[Supplied text]:

▬▬▬▬▬▬▬▬▬▬

Simon Abrams, Slant magazine, 13th April 2010.
Total Number of Responses: 45
Film Score (0-5): 3.67
109 members and guests attended this screening and the 45 responses represent a hit rate of 41%.
“On the one hand this is a quirky, light hearted, realistic slice of working class life in the manner of the French Nouvelle Vague and British kitchen sink drama of the period. On the other it makes for a rather uncomfortable watch in the #metoo era, where every man appears to be a potential rapist and you are begging the charming but irritating romantic fantasist Andula not to go into the woods. It is nicely played by an appealingly believable cast and it is an often amusing script but the conclusions are profoundly sad; her white knight is nowhere to be seen. She is doomed to be abused and will only have her friends at the factory and her intensely myopic, bordering on delusional, view of her relationships to keep her warm”.
“Thank you again for everything you do for the film goers of Godalming and villages. I’d score last night’s film average - partly in comparison to the other ones that we’ve recently seen. Although I found it somewhat humorous in parts (hunting the wedding ring), some of the scenes dragged on too long (reservists discussing the table of girls, parents in the kitchen then family in the bed). But I suppose in some ways those draggy scenes conveyed the crushing boredom that the young girls must have been experiencing. I suspect I have not extracted all that was on offer from this film but I did get a flavour of the greyness of life behind the iron curtain in the 60s and the paucity of opportunity for the female youth”.

▬▬▬▬▬▬▬▬▬▬

[Material supplied]:
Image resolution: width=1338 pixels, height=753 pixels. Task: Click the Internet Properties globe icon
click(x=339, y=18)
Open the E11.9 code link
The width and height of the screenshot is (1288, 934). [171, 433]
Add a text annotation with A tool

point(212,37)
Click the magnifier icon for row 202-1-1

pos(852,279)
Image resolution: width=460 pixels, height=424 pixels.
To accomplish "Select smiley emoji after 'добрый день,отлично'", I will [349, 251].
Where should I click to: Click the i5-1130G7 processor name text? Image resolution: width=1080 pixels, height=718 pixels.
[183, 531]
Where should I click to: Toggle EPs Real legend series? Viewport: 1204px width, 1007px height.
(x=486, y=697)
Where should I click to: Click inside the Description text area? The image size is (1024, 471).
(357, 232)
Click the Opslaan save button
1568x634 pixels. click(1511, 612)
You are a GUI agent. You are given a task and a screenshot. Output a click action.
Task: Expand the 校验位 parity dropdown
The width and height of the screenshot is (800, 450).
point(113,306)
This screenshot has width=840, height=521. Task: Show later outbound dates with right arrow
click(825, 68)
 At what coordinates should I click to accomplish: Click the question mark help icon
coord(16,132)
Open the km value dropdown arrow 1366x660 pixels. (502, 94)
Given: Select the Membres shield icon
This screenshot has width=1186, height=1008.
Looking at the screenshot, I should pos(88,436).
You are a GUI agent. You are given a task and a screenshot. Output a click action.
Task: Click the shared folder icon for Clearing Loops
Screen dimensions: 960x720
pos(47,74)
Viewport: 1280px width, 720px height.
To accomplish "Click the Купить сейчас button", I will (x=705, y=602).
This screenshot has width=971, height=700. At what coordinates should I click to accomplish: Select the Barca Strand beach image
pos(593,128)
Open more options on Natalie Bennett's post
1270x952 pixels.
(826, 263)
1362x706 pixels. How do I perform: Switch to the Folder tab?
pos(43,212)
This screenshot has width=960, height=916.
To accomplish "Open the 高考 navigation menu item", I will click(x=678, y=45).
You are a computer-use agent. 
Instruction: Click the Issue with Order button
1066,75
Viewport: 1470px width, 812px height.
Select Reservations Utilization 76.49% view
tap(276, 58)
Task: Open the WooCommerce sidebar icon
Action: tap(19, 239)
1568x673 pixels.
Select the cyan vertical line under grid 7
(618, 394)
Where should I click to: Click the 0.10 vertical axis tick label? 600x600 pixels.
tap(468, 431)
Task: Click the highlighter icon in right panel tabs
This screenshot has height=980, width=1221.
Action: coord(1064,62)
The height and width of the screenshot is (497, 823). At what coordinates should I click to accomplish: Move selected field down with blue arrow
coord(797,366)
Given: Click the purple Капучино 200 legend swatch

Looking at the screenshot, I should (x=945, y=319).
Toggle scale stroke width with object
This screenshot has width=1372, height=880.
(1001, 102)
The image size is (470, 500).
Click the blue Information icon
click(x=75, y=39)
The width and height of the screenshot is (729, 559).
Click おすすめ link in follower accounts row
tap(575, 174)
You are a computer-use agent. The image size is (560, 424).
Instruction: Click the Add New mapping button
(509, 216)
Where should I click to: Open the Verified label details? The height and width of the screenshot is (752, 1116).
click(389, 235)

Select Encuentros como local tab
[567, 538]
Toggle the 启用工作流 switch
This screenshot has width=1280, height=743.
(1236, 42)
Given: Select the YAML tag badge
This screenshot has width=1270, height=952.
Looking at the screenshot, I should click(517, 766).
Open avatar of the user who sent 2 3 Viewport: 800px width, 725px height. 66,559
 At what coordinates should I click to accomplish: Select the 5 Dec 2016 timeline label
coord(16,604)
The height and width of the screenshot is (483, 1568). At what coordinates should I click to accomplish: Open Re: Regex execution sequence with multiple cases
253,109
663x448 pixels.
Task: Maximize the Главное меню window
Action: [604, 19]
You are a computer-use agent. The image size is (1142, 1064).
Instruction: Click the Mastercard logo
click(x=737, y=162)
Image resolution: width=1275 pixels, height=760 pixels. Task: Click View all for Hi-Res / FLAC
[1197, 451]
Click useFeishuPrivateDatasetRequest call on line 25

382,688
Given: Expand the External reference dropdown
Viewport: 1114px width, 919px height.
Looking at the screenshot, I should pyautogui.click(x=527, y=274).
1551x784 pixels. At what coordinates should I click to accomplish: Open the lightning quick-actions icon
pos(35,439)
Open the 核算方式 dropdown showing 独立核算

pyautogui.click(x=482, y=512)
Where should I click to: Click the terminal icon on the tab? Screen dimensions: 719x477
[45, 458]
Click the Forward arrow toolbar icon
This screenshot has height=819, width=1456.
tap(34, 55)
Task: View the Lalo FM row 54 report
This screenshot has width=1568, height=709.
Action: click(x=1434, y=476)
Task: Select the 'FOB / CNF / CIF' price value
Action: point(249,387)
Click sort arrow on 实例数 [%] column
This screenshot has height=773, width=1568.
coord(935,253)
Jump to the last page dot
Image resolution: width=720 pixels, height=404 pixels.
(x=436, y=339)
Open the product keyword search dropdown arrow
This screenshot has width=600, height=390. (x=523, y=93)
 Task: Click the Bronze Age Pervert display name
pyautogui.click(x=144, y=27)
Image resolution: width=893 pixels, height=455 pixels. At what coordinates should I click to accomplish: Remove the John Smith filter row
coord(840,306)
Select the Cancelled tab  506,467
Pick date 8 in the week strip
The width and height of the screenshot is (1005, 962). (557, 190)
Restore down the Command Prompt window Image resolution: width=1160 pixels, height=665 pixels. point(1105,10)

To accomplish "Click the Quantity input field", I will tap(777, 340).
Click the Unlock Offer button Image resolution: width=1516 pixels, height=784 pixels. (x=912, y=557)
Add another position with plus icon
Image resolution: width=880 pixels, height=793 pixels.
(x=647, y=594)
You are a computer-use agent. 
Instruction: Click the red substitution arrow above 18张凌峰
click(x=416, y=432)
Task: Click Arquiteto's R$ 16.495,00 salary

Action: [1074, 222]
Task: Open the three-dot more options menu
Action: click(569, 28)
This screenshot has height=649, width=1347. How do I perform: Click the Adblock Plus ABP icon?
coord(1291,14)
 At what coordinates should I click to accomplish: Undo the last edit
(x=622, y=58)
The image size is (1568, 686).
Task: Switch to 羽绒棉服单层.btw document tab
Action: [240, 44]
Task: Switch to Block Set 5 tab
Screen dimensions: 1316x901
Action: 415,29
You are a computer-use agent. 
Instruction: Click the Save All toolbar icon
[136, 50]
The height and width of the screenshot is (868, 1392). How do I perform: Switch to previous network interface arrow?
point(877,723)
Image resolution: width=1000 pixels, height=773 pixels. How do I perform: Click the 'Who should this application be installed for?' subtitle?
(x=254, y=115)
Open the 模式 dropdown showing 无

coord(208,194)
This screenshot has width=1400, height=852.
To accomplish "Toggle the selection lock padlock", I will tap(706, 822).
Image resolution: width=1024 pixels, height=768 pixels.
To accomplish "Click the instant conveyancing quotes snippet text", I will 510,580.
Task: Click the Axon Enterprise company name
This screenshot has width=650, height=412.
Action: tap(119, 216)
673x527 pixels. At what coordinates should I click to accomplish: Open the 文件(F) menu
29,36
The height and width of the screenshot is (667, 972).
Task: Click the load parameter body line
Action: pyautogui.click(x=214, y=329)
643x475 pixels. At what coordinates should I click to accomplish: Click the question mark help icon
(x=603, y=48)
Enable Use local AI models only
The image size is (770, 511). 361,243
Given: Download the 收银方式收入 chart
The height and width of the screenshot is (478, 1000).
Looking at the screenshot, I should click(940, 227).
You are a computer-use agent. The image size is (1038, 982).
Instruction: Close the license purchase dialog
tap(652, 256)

▬▬▬▬▬▬▬▬▬▬

[Task requirements]: According to the film feedback text, how many members and guests attended the screening?

[Correct result]: 109